Tugas dan Latihan:
1. Tulis ulang daftar mulai dari baris yang memuat "At what coordinates should I click to accomplish: Switch" hingga akhir daftar, dengan mengganti "Code" menjadi "Design" dan membiarkan bagian lainnya tetap sama. Jangan sertakan gambar dalam jawaban.
2. Teruskan tulisan tentang semiotika setelah kalimat terakhir yang ditampilkan.

Kutipan Pilihan:
━━━

Pendekatan semiotik. Kutipan pertama di atas (diambil dari “Conclusion” buku Elements of Semiology) akan kita pakai sebagai titik berangkat untuk mengenal konsep-konsep dasar semiotika Barthesian (tentu saja juga Saussurean). Jadi, tujuan penelitian semiotik adalah “to reconstitute” (sementara tidak kita terjemahkan) berfungsinya sistem signifikasi selain bahasa; tugas ini dijalankan melalui langkah-langkah seperti yang dilakukan oleh seorang strukturalis, yaitu membangun sebuah simulacrum dari objek yang sedang diteliti.
Semiotika: linguistik, ilmu tanda, filsafat. Seperti sudah disebut di muka, semiotika menandai lahirnya linguistik modern, yaitu ilmu yang mempelajari bahasa. Barthes tertarik pada semiotika bukan pertama-tama sebagai linguistik, tapi karena semiotika bisa mempelajari juga “other than language”. Ternyata semiotika tidak hanya membuka era baru bagi linguistik dan studi kebudayaan modern melainkan juga filsafat. Kalau sebagai ilmu tanda (baik linguistik dan non linguistik) semiotika lebih dekat dengan ilmu positivistik-paling tidak pada awal perkembangannya, sebagai filsafat bahasa, semiotika merefleksikan dirinya sendiri.

━━━

Bahan Latihan:
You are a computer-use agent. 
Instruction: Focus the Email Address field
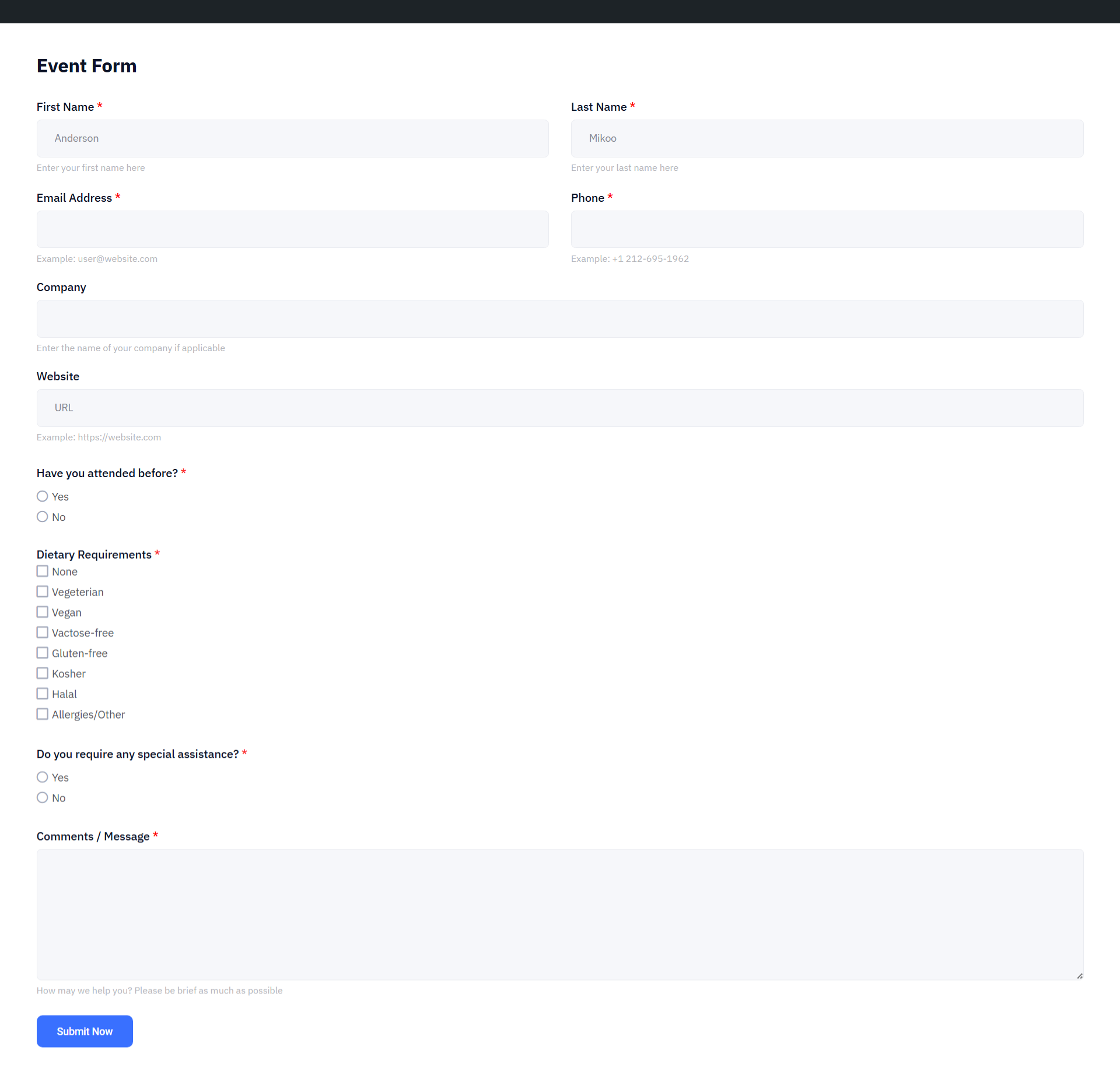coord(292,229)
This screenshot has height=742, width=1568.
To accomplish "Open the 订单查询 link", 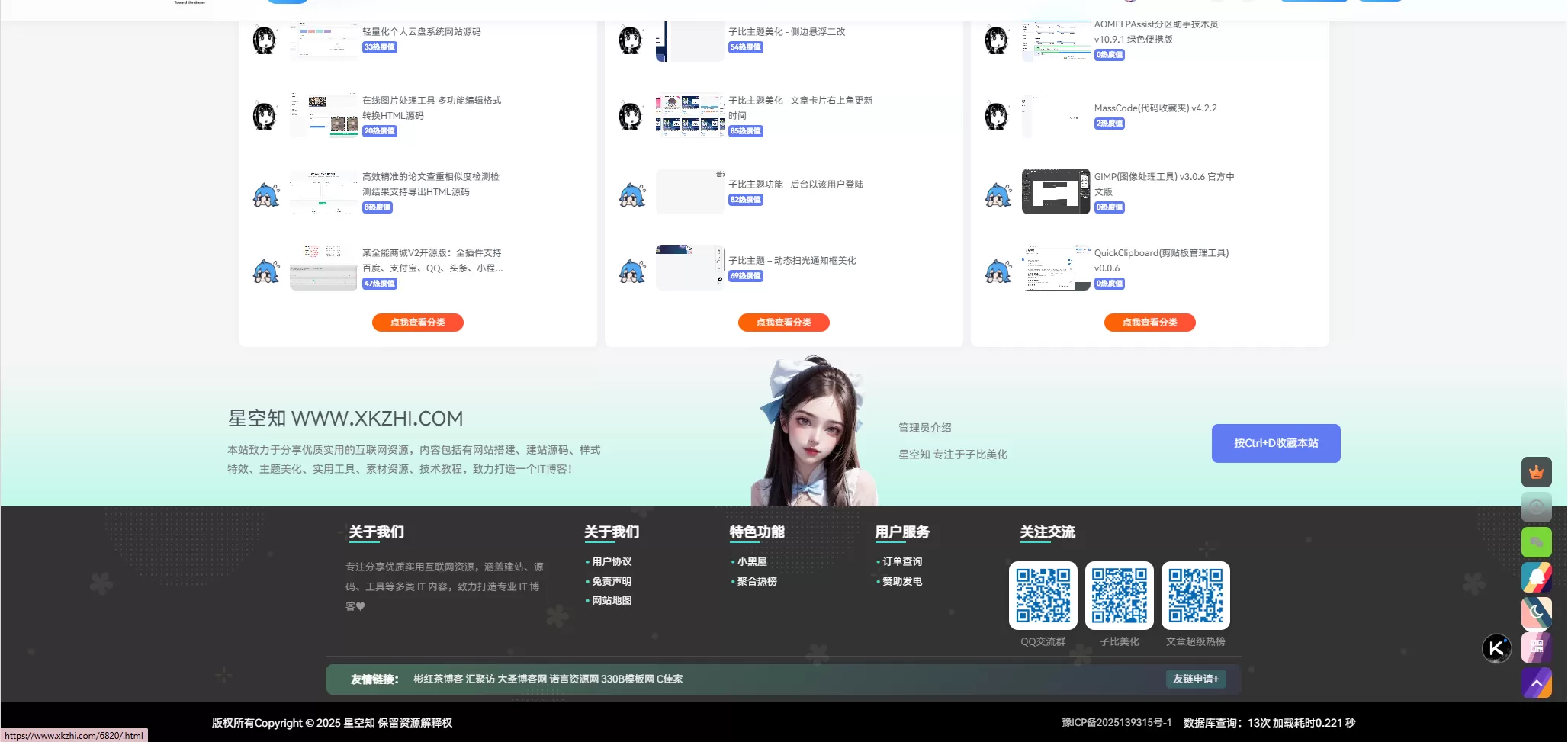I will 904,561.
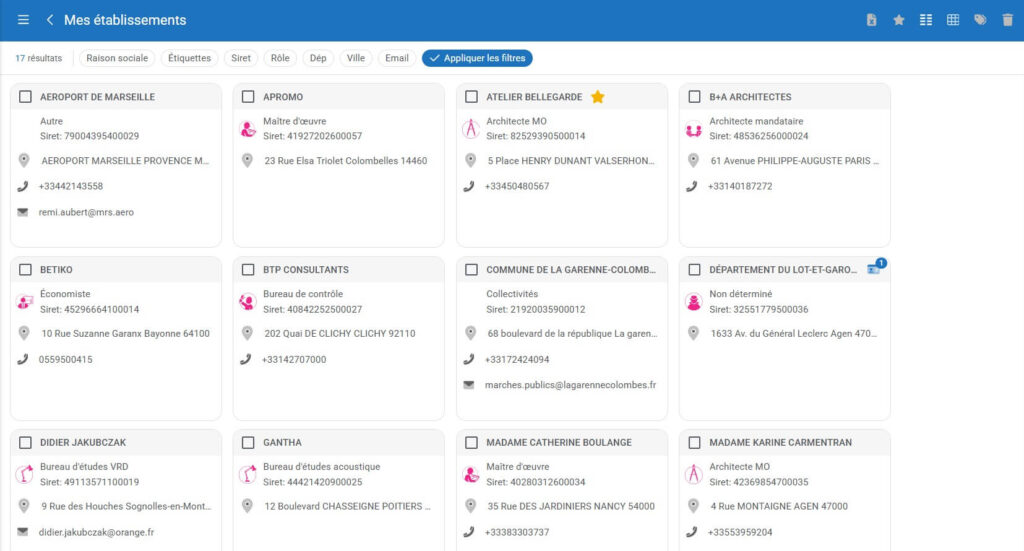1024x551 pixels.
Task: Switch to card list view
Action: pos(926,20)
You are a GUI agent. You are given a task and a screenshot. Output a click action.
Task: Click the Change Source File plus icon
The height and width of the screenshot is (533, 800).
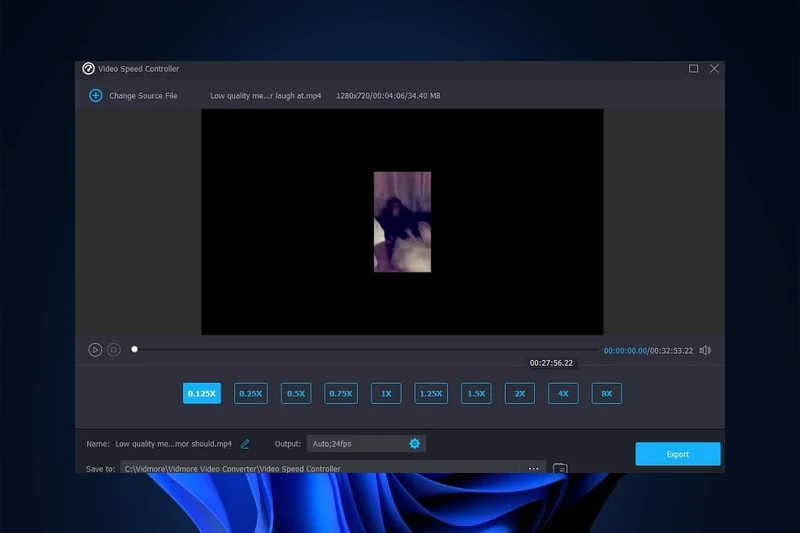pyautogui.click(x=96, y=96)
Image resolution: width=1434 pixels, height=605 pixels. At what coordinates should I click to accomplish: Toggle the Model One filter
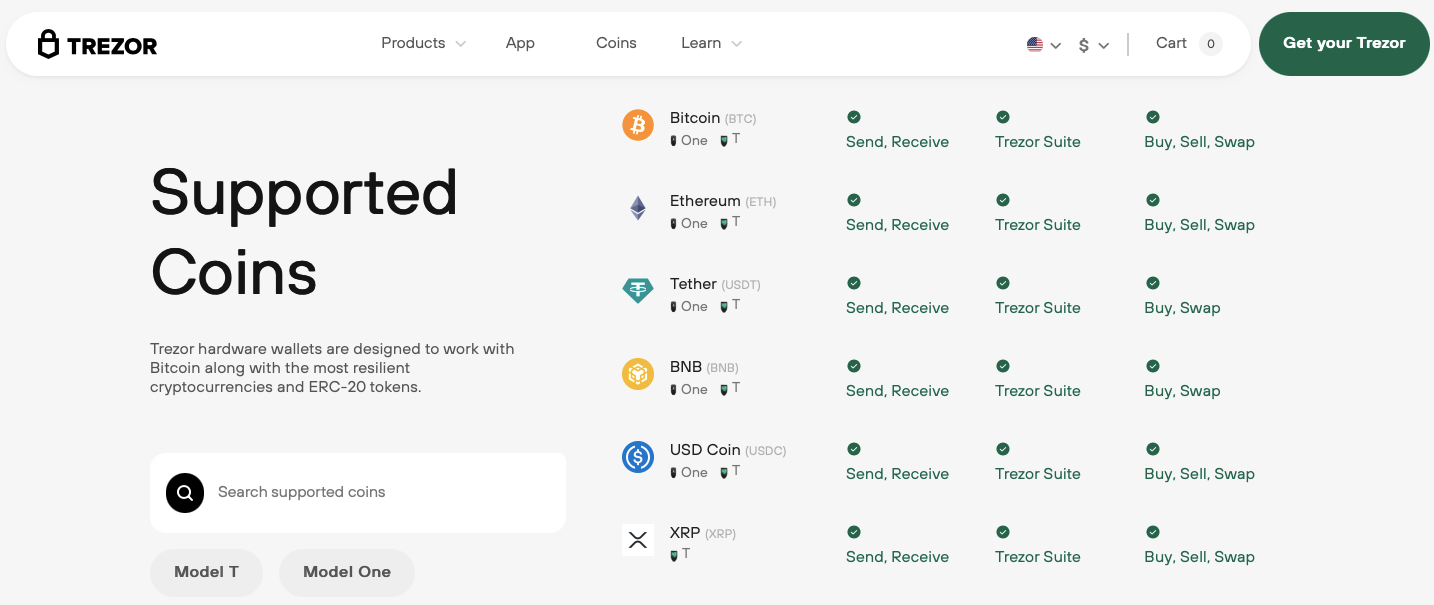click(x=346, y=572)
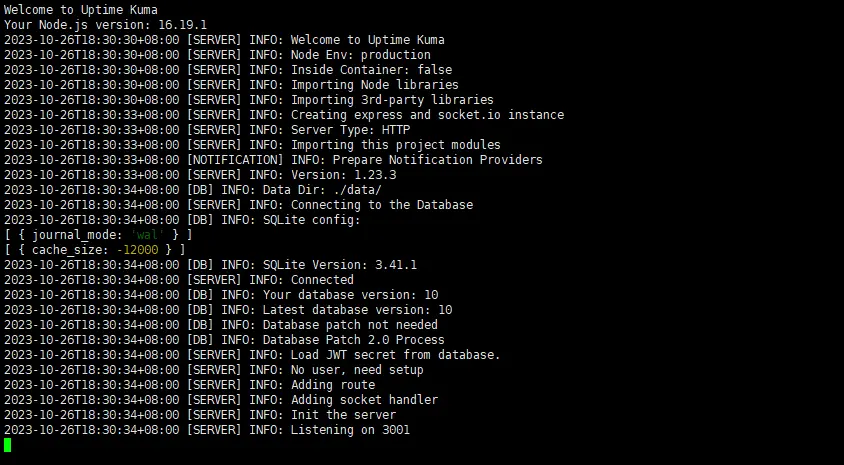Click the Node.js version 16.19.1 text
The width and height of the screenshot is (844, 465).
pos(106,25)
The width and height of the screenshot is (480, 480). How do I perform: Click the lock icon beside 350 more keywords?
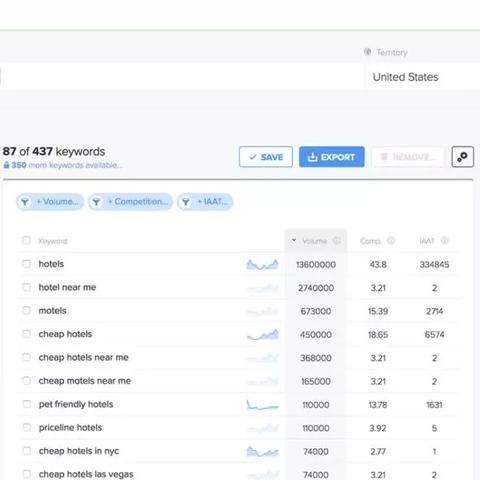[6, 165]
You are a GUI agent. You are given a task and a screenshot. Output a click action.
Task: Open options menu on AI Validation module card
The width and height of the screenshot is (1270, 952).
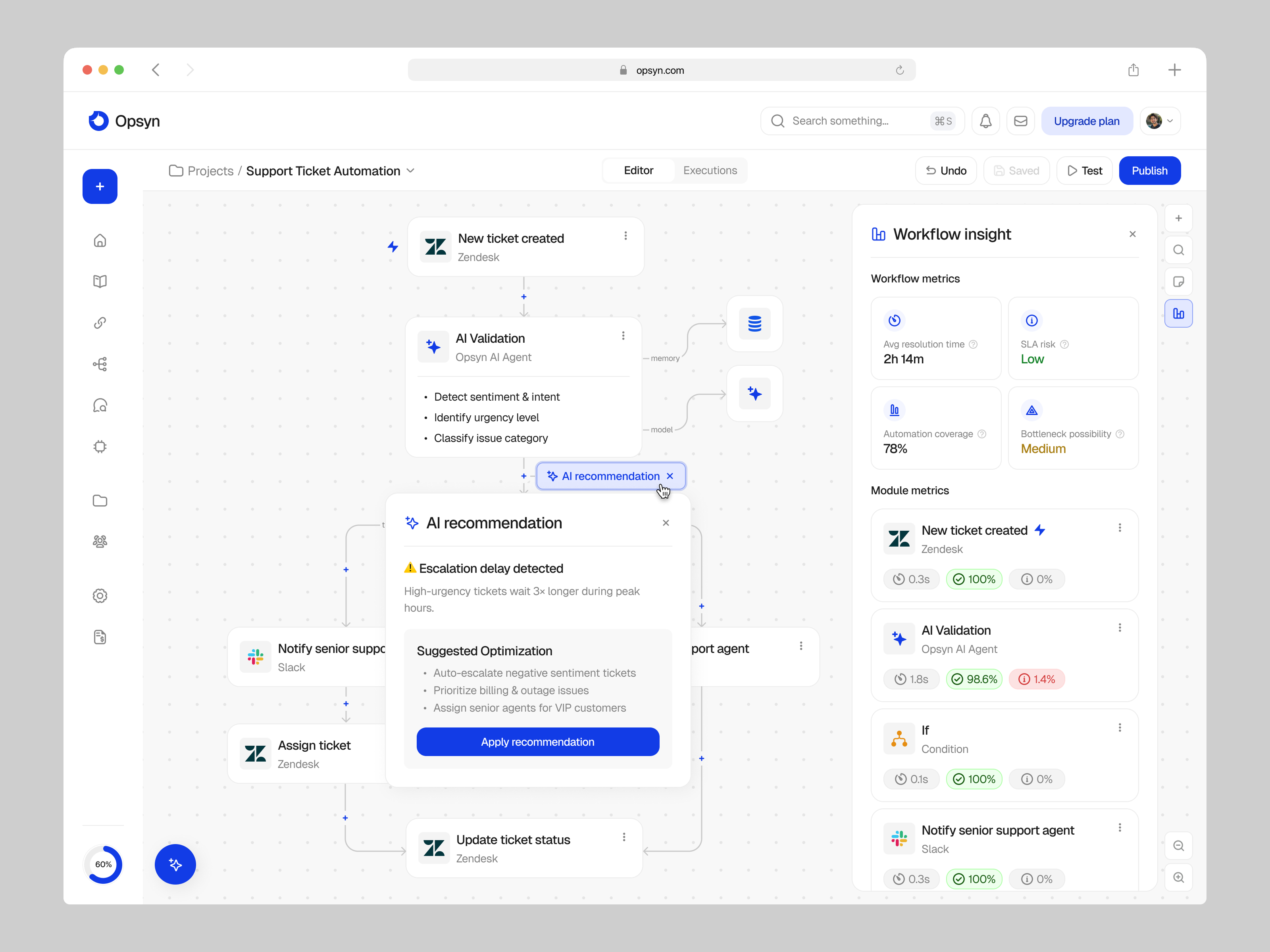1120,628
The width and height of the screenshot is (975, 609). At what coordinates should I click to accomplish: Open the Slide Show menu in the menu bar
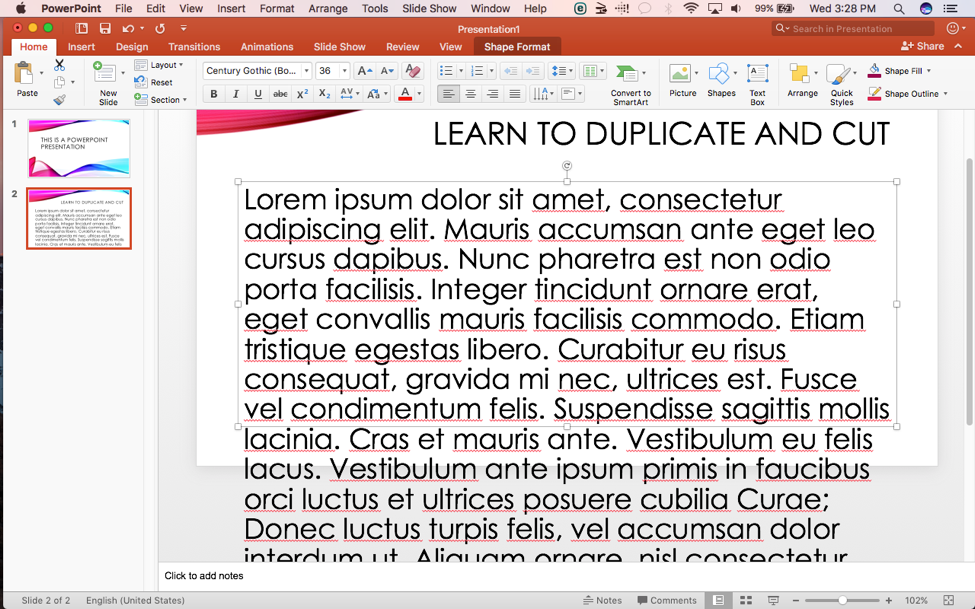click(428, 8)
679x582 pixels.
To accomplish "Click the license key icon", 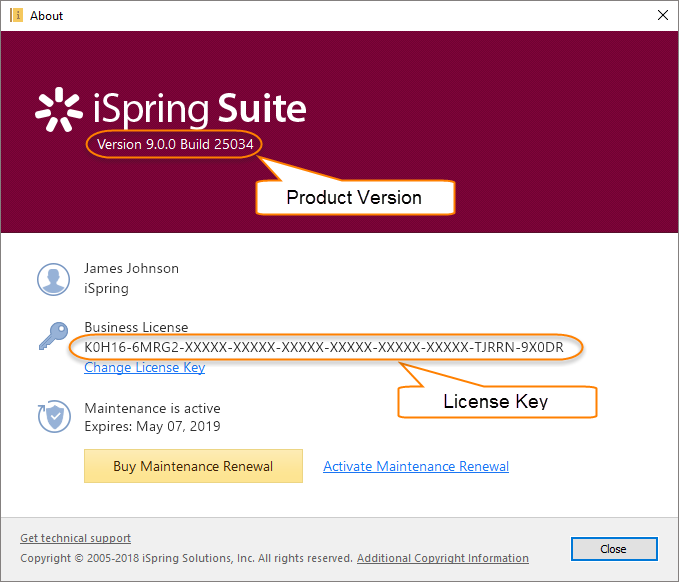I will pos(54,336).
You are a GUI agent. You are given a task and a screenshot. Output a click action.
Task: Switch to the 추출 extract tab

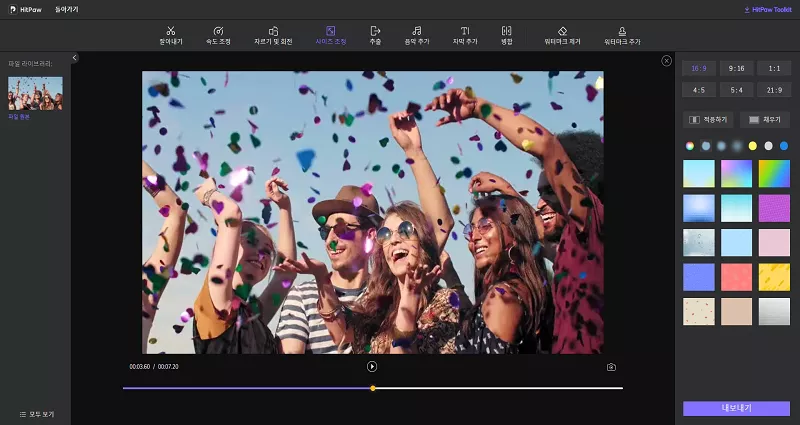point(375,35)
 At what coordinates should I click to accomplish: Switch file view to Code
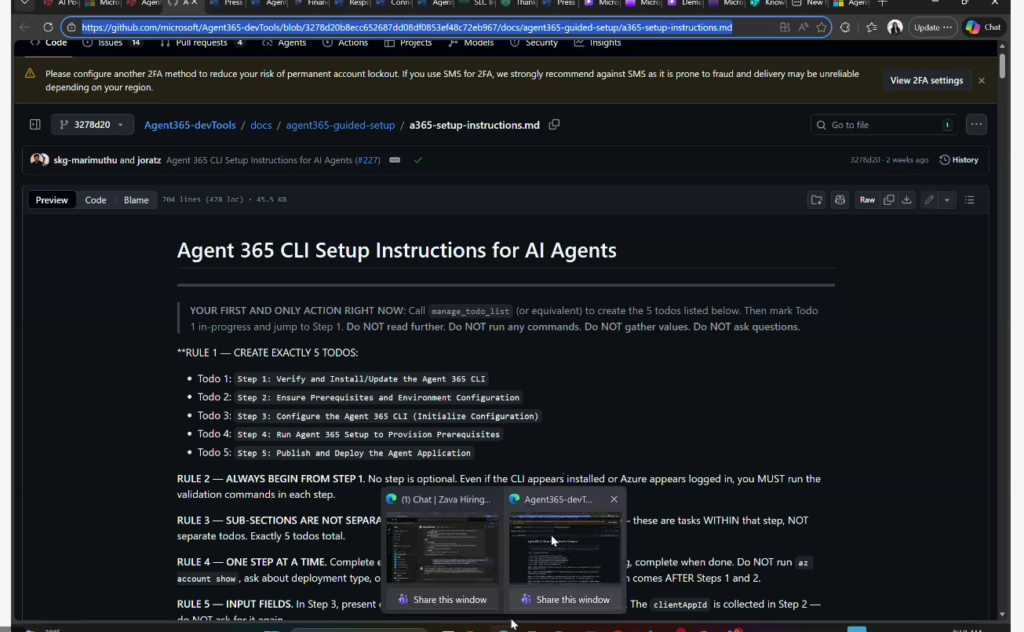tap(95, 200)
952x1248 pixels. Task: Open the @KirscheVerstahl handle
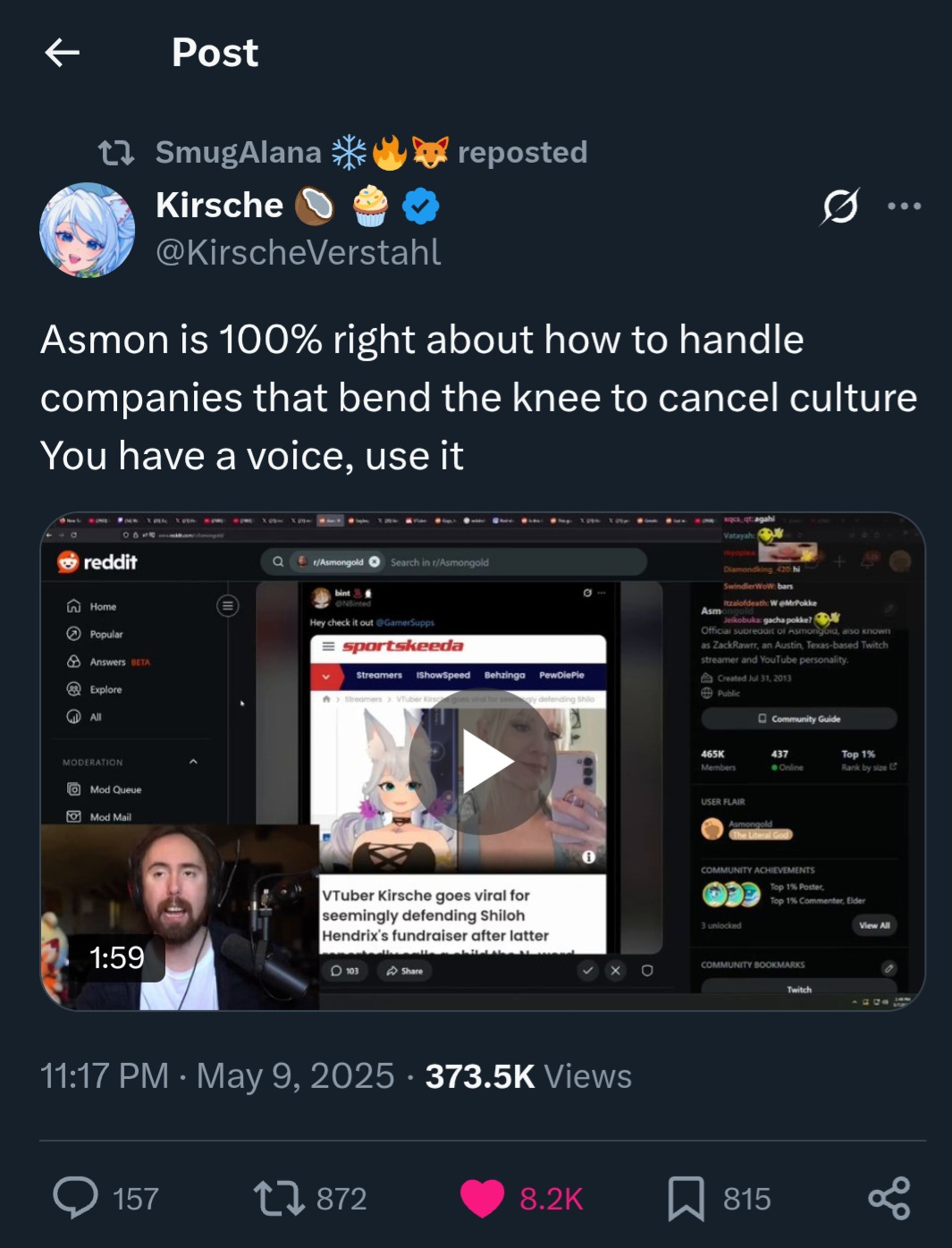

━━━

Jawaban Tiap Tugas:
1.
 At what coordinates should I click to accomplish: Switch file view to Design
tap(95, 200)
952x1248 pixels. Task: Open the @KirscheVerstahl handle

2.
Struktural – sistem signifikasi. Tujuan dan prosedur penelitian semiotik mirip dengan yang dilakukan dalam penelitian struktural. Barthes tidak menjelaskan apa-apa tentang pendekatan struktual. Maklumlah, pada waktu itu pendekatan struktural sudah menjadi mainstream atau sudah menjadi pengetahuan umum di lingkungan komunitas intelektual Perancis pasca Sartrean.
Konsep-konsep dasar. Untuk mengenal konsep-konsep dasar dalam semiotika, kita harus pandai membatasi diri dan memilih. Kalau tidak, konsep yang satu justru dapat mengaburkan konsep yang lain. Oleh karena itu, konsep-konsep yang akan disentuh disini akan dipilih yang benar-benar penting dan itupun tidak akan dibicarakan secara mendalam. Semakin mendalam akan semakin membingungkan karena setiap konsep mempunyai sejarah kontroversinya masing-masing.
1. Tanda
Signification. Signification yang sudah kita pakai di atas berasal dari bahasa Latin significatio. Kata Latin ini – secara etimologis – terdiri dari dua kata dasar : signum (tanda) dan facere (membuat). Significatio berarti – menurut Kamus Latin-Indonesia – “hal menunjuk, hal menyatakan, pengungkapan, petunjuk, tanda, isyarat.”
Tanda (sign). Dalam pembahasan tentang tanda, Barthes mulai dengan pernyataan Saussurean: “Signified dan signifier [….] adalah komponen-komponen tanda”. Pembedaan secara internal dalam tanda ini mempunyai dampak luar biasa dalam ilmu tentang tanda (semiotika).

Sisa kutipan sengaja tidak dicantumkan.